• Activity:
From the line containing "Task: Click the Australian flag icon" down to the final line of the entries below, restate each line word for word and add nothing.

Saved data entries
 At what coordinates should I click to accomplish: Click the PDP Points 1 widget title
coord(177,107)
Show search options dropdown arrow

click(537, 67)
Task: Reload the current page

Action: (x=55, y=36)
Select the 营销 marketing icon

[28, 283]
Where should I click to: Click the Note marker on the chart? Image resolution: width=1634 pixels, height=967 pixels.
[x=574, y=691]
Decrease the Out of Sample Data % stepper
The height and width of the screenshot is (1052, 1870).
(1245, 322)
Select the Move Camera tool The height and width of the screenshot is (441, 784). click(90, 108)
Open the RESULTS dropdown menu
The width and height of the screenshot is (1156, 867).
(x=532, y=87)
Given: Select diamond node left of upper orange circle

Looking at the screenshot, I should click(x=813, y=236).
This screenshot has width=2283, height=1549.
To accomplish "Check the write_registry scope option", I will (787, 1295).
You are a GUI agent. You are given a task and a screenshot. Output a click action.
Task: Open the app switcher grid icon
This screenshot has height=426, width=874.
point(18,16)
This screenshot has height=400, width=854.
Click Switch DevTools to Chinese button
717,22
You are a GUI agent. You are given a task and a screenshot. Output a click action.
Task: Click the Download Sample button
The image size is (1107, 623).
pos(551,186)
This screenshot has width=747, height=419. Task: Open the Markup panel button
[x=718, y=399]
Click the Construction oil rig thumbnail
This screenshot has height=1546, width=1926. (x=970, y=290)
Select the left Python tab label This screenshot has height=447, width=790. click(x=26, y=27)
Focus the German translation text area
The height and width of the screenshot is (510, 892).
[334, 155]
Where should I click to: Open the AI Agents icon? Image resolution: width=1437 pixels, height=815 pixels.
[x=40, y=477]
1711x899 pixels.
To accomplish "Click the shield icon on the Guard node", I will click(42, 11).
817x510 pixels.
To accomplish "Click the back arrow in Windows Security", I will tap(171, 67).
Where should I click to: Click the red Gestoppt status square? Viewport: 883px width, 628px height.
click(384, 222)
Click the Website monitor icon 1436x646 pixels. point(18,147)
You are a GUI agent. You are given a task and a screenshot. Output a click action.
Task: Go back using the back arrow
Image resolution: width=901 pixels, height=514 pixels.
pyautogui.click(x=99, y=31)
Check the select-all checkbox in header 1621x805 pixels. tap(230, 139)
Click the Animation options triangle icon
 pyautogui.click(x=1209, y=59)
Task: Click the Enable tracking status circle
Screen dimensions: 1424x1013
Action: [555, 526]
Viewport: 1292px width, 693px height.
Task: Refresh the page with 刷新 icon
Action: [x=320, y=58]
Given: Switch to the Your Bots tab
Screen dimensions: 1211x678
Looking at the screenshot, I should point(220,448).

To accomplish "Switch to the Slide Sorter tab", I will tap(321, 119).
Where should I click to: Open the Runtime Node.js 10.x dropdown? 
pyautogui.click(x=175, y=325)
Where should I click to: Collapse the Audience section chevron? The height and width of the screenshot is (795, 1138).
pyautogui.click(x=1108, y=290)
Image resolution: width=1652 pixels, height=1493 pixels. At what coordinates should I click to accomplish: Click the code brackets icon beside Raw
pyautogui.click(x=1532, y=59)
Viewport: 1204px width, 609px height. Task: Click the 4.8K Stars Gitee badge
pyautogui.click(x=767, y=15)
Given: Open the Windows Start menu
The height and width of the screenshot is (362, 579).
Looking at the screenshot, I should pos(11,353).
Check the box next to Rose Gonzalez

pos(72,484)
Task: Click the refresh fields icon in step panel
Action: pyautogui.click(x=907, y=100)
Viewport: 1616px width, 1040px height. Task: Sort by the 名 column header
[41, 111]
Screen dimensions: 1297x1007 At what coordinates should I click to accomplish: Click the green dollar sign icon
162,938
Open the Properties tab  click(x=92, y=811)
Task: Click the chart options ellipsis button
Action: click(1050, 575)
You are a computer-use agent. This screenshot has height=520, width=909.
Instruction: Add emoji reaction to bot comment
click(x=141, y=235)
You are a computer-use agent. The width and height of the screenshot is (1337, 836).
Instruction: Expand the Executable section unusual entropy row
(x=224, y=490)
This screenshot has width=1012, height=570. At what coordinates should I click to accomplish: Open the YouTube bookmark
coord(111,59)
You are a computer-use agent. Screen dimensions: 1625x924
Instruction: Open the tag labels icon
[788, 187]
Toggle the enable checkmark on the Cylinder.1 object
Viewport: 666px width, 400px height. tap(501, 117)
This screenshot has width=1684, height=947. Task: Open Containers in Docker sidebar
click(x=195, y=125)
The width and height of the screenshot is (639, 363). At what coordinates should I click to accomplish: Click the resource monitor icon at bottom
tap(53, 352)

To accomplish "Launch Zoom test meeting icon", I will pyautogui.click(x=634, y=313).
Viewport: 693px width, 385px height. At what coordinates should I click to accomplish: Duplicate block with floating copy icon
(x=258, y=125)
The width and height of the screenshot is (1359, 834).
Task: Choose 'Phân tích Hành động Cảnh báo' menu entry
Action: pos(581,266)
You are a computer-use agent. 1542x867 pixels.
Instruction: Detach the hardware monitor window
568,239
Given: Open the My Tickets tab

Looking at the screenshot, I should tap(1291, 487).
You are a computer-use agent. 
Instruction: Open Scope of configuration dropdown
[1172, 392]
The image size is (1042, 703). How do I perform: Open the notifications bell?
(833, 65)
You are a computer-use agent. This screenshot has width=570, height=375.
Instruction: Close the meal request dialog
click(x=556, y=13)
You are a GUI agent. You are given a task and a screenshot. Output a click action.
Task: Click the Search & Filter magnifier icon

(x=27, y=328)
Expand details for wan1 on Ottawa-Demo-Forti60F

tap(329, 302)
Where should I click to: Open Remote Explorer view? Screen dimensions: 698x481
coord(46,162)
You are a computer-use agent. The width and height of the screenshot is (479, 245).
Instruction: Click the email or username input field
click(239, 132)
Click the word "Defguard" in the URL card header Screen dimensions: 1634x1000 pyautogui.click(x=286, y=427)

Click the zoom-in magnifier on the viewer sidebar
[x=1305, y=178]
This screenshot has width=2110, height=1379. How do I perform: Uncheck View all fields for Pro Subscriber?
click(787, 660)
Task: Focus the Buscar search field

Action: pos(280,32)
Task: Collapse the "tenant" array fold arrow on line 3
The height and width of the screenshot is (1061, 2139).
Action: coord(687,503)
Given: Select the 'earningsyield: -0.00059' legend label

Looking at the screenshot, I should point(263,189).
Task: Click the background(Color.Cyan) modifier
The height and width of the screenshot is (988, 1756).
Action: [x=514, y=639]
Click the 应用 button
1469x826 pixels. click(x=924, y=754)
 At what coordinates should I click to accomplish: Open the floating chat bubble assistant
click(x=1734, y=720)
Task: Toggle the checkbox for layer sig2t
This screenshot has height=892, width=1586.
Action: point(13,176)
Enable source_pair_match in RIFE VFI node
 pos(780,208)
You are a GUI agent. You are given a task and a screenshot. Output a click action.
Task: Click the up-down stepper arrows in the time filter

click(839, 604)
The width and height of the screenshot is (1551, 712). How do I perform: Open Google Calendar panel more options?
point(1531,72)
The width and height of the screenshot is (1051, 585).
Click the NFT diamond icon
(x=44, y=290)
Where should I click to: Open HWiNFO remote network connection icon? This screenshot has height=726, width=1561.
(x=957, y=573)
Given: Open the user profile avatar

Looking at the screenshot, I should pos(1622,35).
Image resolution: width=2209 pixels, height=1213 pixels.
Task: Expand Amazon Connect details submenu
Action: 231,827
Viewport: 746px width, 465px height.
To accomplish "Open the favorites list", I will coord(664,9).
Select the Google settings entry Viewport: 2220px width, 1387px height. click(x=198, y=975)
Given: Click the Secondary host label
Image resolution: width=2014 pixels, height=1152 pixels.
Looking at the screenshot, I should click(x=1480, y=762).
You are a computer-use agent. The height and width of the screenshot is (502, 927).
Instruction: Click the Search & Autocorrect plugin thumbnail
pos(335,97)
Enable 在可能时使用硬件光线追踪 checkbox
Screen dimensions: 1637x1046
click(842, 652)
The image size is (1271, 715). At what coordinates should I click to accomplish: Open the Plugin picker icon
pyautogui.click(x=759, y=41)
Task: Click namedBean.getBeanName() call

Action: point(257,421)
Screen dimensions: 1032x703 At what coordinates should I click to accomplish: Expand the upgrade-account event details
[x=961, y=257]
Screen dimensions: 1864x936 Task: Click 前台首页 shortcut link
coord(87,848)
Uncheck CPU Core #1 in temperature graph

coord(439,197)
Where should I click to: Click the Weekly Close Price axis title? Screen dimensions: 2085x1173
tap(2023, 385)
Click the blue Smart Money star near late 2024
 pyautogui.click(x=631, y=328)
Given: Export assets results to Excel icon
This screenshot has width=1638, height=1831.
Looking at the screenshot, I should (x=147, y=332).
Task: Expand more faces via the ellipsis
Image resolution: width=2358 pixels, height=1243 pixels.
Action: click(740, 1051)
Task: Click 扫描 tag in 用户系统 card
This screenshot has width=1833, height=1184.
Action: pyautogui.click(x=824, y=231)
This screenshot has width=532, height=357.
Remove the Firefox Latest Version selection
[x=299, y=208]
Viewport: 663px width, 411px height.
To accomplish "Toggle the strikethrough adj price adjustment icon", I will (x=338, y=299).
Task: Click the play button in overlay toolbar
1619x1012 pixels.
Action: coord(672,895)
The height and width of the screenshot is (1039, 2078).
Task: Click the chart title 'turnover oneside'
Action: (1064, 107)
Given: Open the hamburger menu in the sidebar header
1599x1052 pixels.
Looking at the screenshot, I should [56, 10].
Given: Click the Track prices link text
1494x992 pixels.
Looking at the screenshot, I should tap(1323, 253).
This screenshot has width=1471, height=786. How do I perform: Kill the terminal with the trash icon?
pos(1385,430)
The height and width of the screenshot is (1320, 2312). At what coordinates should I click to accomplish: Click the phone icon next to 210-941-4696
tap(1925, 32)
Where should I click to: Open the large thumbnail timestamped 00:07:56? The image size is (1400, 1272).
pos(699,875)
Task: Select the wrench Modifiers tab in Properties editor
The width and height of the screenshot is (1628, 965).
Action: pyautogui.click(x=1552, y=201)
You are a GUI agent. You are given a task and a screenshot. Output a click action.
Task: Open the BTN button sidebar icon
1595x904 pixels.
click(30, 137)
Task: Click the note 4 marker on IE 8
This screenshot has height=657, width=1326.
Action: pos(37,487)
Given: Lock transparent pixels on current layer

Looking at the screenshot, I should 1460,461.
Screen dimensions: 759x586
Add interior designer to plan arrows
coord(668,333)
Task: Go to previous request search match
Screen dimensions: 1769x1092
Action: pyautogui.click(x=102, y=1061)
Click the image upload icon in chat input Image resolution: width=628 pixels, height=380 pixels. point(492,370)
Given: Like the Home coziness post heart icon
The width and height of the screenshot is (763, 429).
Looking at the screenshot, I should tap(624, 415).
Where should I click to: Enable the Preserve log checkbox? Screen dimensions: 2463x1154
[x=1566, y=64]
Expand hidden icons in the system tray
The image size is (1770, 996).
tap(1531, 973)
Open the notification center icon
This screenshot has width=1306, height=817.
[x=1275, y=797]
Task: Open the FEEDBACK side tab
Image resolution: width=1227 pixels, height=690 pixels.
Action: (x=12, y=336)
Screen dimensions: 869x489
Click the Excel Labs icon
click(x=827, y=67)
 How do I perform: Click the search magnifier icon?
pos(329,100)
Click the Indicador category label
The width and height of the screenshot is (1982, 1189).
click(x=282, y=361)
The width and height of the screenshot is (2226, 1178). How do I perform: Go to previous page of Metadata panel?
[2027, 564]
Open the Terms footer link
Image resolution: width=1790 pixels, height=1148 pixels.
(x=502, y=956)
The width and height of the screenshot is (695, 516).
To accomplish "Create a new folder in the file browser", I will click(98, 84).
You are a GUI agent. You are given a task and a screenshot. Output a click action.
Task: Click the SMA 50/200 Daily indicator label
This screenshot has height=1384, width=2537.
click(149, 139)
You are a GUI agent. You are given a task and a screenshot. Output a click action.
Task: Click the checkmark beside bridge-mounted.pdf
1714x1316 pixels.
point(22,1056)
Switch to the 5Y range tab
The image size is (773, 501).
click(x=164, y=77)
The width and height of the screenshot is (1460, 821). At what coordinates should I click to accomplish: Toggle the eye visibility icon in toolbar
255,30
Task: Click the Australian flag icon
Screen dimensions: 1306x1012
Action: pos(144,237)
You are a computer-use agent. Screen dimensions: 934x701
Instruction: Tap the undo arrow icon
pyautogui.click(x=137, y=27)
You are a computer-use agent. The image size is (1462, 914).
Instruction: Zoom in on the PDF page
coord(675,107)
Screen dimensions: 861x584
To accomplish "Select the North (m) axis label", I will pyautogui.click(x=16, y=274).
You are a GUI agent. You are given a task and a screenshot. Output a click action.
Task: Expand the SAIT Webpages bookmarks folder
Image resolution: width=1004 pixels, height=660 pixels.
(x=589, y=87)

• Result of the task:
Task: Click the Australian flag icon
Screen dimensions: 1306x1012
Action: pos(144,237)
You are a computer-use agent. Screen dimensions: 934x701
Instruction: Tap the undo arrow icon
pyautogui.click(x=137, y=27)
You are a computer-use agent. The image size is (1462, 914).
Instruction: Zoom in on the PDF page
coord(675,107)
Screen dimensions: 861x584
To accomplish "Select the North (m) axis label", I will pyautogui.click(x=16, y=274).
You are a GUI agent. You are given a task and a screenshot. Output a click action.
Task: Expand the SAIT Webpages bookmarks folder
Image resolution: width=1004 pixels, height=660 pixels.
(x=589, y=87)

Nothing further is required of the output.